Many C++ function declarations do have formal arguments, but these are not
part of the C++ interface (the argument names are repeated in the definition,
making the names in the declaration irrelevant: they do not even need to be
provided).
Thus, although cppyy
will map keyword argument names to formal argument
names from the C++ declaration, use of this feature is not recommended unless
you have a guarantee that the names in C++ the interface are maintained.
Example:
>>> from cppyy.gbl import Concrete >>> c = Concrete() # uses default argument >>> c.m_int 42 >>> c = Concrete(13) # uses provided argument >>> c.m_int 13 >>> args = (27,) >>> c = Concrete(*args) # argument pack >>> c.m_int 27 >>> c = Concrete(n=17) >>> c.m_int 17 >>> kwds = {'n' : 18} >>> c = Concrete(**kwds) >>> c.m_int 18 >>>
Callbacks¶
Python callables (functions/lambdas/instances) can be passed to C++ through
function pointers and/or std::function
.
This involves creation of a temporary wrapper, which has the same life time as
the Python callable it wraps, so the callable needs to be kept alive on the
Python side if the C++ side stores the callback.
Example:
>>> from cppyy.gbl import call_int_int >>> print(call_int_int.__doc__) int ::call_int_int(int(*)(int,int) f, int i1, int i2) >>> def add(a, b): ... return a+b ... >>> call_int_int(add, 3, 7) 7 >>> call_int_int(lambda x, y: x*y, 3, 7) 21 >>>
Python functions can be used to instantiate C++ templates, assuming the
type information of the arguments and return types can be inferred.

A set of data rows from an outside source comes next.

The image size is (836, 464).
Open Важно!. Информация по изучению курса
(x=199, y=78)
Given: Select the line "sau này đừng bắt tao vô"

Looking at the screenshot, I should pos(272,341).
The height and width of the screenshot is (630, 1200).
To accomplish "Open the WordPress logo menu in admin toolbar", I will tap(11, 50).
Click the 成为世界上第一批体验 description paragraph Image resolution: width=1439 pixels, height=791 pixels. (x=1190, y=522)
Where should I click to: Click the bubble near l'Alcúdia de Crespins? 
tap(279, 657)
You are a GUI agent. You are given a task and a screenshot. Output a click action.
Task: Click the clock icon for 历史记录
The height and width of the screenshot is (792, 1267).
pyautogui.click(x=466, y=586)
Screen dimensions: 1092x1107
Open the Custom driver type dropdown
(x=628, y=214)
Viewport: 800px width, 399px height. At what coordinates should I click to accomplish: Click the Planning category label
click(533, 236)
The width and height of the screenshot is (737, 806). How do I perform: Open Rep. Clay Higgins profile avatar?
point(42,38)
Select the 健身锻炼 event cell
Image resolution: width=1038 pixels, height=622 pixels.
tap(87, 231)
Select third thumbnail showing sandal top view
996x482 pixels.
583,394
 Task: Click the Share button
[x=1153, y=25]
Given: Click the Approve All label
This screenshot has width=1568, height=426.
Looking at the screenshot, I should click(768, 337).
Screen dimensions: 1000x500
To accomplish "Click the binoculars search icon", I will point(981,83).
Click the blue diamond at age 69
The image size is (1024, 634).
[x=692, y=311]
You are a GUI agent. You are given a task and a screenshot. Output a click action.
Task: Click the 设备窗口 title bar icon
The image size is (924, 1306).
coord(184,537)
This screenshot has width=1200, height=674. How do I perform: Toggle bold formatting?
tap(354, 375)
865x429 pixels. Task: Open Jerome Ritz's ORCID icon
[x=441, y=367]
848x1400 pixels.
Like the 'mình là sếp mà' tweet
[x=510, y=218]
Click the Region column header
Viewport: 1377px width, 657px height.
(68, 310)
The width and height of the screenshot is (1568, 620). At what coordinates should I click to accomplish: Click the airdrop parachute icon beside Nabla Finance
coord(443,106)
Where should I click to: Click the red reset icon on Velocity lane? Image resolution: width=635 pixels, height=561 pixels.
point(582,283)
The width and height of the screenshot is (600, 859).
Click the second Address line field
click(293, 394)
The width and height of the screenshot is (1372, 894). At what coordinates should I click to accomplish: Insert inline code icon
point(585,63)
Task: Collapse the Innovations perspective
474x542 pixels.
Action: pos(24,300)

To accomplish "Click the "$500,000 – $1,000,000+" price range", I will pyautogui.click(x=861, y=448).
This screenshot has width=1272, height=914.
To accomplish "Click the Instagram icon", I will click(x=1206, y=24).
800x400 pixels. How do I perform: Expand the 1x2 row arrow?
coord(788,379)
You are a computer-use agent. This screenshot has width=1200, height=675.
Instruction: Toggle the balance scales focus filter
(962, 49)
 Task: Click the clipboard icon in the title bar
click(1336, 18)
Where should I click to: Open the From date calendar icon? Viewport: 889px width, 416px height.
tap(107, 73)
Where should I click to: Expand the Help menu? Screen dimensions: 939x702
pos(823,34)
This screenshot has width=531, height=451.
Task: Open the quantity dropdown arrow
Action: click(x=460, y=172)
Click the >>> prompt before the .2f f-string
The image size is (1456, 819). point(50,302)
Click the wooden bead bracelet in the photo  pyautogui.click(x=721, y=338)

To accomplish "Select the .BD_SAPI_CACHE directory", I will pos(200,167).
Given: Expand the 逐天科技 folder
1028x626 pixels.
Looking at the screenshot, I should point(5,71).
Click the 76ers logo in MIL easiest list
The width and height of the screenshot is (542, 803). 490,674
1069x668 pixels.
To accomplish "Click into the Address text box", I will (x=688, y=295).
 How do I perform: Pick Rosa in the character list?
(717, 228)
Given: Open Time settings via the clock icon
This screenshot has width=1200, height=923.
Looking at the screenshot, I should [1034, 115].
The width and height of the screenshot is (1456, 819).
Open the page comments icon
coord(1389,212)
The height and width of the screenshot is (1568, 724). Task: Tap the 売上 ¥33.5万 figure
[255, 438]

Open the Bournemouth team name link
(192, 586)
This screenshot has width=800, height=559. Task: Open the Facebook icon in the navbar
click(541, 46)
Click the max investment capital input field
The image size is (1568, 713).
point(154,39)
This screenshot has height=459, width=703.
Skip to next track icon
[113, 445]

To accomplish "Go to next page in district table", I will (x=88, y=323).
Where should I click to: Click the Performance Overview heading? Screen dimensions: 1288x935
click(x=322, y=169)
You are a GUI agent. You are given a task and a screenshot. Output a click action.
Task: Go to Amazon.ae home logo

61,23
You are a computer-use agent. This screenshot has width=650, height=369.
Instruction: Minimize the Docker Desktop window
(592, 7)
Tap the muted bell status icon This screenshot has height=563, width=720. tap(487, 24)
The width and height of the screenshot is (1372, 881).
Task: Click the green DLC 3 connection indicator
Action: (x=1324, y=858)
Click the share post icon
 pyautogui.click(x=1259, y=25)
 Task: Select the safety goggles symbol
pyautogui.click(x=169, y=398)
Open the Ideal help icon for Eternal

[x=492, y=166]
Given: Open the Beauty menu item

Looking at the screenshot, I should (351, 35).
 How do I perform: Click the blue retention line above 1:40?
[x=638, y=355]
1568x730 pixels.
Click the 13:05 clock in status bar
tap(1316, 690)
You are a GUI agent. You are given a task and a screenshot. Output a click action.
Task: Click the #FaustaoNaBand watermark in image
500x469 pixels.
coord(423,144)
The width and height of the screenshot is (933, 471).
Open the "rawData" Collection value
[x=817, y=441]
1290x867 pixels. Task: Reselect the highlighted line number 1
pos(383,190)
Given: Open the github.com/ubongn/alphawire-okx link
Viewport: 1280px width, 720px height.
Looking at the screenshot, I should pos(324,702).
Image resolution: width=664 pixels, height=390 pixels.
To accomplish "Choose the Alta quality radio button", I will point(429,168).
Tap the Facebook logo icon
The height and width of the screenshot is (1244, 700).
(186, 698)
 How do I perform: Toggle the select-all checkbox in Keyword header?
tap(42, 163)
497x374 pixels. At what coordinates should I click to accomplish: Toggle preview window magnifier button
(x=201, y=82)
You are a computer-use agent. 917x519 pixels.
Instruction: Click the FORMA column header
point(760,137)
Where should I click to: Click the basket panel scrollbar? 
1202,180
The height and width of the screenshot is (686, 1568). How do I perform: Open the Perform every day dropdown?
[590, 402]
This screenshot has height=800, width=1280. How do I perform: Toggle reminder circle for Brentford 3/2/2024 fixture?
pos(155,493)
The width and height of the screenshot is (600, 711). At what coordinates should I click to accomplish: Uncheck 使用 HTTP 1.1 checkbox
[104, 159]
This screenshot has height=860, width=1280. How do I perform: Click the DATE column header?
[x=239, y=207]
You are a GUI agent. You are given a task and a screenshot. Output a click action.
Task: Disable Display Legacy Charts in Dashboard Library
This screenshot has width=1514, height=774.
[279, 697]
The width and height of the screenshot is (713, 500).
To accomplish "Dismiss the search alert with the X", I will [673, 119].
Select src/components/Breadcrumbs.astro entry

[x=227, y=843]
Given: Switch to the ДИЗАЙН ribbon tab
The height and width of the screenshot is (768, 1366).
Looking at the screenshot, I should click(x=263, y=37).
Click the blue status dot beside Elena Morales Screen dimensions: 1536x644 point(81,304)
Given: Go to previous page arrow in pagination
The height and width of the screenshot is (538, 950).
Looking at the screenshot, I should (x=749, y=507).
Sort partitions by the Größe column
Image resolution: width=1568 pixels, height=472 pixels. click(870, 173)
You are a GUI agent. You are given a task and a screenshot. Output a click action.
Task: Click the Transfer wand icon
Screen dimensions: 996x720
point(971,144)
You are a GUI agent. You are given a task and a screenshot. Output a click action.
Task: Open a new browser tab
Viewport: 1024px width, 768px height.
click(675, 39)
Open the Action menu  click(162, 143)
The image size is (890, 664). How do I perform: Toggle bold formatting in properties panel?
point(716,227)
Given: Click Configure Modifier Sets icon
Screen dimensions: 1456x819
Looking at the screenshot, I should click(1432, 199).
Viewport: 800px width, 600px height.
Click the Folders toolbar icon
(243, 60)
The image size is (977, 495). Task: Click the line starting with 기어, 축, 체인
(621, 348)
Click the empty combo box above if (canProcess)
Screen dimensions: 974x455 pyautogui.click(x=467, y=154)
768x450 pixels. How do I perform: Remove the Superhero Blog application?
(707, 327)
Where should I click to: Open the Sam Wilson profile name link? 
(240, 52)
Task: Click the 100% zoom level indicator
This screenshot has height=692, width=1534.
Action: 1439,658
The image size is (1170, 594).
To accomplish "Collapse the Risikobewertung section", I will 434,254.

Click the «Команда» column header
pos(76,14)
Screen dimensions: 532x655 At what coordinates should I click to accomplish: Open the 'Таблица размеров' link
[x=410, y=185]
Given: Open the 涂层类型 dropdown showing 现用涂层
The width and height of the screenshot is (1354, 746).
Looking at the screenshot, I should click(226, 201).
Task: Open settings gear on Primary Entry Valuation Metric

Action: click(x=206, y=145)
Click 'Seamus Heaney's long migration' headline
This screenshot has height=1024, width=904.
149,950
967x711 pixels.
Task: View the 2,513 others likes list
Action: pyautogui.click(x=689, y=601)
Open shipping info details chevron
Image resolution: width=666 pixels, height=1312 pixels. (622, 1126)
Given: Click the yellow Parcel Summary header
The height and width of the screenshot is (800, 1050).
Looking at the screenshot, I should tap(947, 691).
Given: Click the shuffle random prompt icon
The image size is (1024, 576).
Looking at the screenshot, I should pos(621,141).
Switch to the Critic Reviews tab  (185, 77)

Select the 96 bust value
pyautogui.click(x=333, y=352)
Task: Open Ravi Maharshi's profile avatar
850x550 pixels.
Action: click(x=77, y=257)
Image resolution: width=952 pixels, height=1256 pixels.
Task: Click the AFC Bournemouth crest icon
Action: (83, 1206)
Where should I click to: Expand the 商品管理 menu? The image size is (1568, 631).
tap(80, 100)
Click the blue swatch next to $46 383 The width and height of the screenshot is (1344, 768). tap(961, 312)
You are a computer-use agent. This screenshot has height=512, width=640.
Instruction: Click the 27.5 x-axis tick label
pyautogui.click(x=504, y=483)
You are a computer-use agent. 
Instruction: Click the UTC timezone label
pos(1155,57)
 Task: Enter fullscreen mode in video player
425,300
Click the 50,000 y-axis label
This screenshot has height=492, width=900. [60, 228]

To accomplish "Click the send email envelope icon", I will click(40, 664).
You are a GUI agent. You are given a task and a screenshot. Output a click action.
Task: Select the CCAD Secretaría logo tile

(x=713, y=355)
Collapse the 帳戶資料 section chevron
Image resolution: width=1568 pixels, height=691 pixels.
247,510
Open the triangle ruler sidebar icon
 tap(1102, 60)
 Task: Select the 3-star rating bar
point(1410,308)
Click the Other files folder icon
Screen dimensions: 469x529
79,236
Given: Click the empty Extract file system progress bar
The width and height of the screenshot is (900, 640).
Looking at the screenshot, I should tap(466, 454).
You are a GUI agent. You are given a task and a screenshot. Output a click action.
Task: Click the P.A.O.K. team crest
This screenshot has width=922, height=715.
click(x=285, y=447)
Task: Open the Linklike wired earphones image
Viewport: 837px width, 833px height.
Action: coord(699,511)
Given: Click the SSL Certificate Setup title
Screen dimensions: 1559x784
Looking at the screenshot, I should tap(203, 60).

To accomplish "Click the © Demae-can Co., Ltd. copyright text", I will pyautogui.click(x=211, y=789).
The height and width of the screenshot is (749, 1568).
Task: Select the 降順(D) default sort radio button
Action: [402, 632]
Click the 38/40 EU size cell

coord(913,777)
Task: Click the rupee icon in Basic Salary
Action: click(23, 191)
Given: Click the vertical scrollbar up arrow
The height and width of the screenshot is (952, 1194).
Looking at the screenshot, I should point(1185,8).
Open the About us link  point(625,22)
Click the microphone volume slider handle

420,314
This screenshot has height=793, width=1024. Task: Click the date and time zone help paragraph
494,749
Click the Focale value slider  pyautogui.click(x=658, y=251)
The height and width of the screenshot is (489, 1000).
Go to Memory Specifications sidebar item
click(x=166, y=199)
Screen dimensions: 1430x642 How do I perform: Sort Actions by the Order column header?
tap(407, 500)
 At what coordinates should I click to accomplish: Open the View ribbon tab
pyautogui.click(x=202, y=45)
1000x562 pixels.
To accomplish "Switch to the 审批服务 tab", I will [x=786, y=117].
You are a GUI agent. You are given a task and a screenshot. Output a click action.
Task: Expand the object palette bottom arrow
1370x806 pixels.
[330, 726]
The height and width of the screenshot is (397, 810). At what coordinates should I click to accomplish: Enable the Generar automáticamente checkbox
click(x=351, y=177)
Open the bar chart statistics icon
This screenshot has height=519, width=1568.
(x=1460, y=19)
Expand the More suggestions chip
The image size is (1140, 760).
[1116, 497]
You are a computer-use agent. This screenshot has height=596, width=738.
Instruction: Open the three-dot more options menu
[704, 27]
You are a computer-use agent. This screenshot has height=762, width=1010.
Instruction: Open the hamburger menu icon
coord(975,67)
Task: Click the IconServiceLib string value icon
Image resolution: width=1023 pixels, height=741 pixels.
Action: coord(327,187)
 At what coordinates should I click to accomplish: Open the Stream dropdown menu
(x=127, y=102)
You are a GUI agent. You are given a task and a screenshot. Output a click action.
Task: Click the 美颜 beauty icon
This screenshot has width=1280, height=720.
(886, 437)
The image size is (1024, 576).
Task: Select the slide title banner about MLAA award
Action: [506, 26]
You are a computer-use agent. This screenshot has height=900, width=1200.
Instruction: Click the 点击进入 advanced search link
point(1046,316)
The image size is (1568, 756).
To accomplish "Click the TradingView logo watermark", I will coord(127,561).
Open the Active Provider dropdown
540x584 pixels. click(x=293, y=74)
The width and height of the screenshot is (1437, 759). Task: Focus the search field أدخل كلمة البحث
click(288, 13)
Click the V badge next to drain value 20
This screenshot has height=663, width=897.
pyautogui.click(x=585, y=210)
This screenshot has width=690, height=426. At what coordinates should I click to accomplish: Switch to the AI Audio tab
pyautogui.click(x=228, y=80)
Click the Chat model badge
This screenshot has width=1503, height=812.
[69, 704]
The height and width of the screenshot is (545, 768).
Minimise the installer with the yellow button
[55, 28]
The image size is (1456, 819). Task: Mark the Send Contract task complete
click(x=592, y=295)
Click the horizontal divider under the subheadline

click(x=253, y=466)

If this can not be done directly from the template arguments, then it can
be provided through Python annotations, by explicitly adding the
__annotations__
special data member (e.g. for older versions of Python
that do not support annotations), or by the function having been bound by
cppyy
in the first place.
For example:
>>> import cppyy >>> cppyy.cppdef("""\ ... template<typename R, typename... U, typename... A> ... R callT(R(*f)(U...), A&&... a) { ... return f(a...); ... }""") True >>> def f(a: 'int') -> 'double': ... return 3.1415*a ... >>> cppyy.gbl.callT(f, 2) 6.283 >>> def f(a: 'int', b: 'int') -> 'int': ... return 3*a*b ... >>> cppyy.gbl.callT(f, 6, 7) 126 >>>
extern “C”¶
Functions with C linkage are supported and are simply represented as overloads of a single function. Such functions are allowed both globally as well as in namespaces.